(Job A) From the records, copy out verbatim every line starting with the line containing "Given: Click the Games channel type link" and continuing through the line containing "[x=1975, y=425]". Include both of those lines.
Start Text segment
# Looking for a specialized Headlamp : Bowfishing



## cdh4088 (Jun 25, 2016)

I joined the forum hoping to find some advice on my next headlamp purchase.
I am bowfishing from a kayak, so my lighting options are basically limited to what I can mount on my head.
To cut through the murky water it must be as throwy and focused as possible, replaceable batteries are also a must have, of any type. Price is not a factor
So far I have been using a Coast HL8, the lens focus crams all the light it can throw into a 3 ft. diameter spot, at 360 lumens. Its been a great light for the $40 price tag, but I really need more ability to pierce muddy water.
I had considered skipping headlamps altogether and buying a powerful mid-sized flashlight to mount to a hat or helmet.
Any advice would be appreciated






I had some 12v lights mounted to the kayak but found that they illuminate the boat far too much and scare the fish away


----------



## Tre_Asay (Jun 25, 2016)

maybe a Zebralight H600 Mk III, 1300 lumens for ~ 2 hours and you can bring spares.


----------



## davidt1 (Jun 25, 2016)

Welcome to the forum. Love your fishing rig. I think a jockstrap headband and a smallish throw light would work well. The Nitecore MH20GT comes to mind. Olight also makes some nice throwers. I have one of their M2x Javelot light that throws over 2,600ft like a spaceship saber light. Mount these suckers on your boat and any fish caught in the beam and will be stunned. LOL.
End Text segment
(Job B) In the bowfishing headlamp thread above, why does the original poster not rely on the 12v lights mounted to the kayak?
Start Stored records
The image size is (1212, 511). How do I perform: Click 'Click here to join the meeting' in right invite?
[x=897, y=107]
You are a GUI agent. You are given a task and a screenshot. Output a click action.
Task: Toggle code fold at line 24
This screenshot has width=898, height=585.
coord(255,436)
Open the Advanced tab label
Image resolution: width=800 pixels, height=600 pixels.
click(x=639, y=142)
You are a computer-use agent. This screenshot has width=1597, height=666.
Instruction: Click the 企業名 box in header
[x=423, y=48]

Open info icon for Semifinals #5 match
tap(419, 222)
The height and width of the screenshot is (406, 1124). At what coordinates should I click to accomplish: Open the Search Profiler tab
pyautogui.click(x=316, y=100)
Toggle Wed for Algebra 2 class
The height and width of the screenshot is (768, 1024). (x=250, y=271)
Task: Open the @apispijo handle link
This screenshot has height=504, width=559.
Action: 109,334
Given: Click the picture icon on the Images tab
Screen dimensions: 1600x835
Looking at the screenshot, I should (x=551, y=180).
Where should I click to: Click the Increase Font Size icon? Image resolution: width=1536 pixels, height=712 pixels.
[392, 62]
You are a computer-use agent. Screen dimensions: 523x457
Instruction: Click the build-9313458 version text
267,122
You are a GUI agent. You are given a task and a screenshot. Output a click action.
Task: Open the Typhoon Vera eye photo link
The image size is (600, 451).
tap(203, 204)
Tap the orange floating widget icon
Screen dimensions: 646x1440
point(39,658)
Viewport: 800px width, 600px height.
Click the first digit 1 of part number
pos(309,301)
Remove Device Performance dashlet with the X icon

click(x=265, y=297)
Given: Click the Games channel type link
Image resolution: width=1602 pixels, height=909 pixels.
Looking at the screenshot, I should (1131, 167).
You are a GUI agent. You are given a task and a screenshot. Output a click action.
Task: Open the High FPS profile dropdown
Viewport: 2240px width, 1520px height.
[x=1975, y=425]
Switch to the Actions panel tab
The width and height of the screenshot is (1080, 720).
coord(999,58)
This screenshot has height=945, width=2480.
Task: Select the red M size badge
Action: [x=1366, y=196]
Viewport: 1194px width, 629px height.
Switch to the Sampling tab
End Stored records
(Final result A)
Given: Click the Games channel type link
Image resolution: width=1602 pixels, height=909 pixels.
Looking at the screenshot, I should (1131, 167).
You are a GUI agent. You are given a task and a screenshot. Output a click action.
Task: Open the High FPS profile dropdown
Viewport: 2240px width, 1520px height.
[x=1975, y=425]

(Final result B) Those lights illuminate the boat far too much, and that scares the fish away.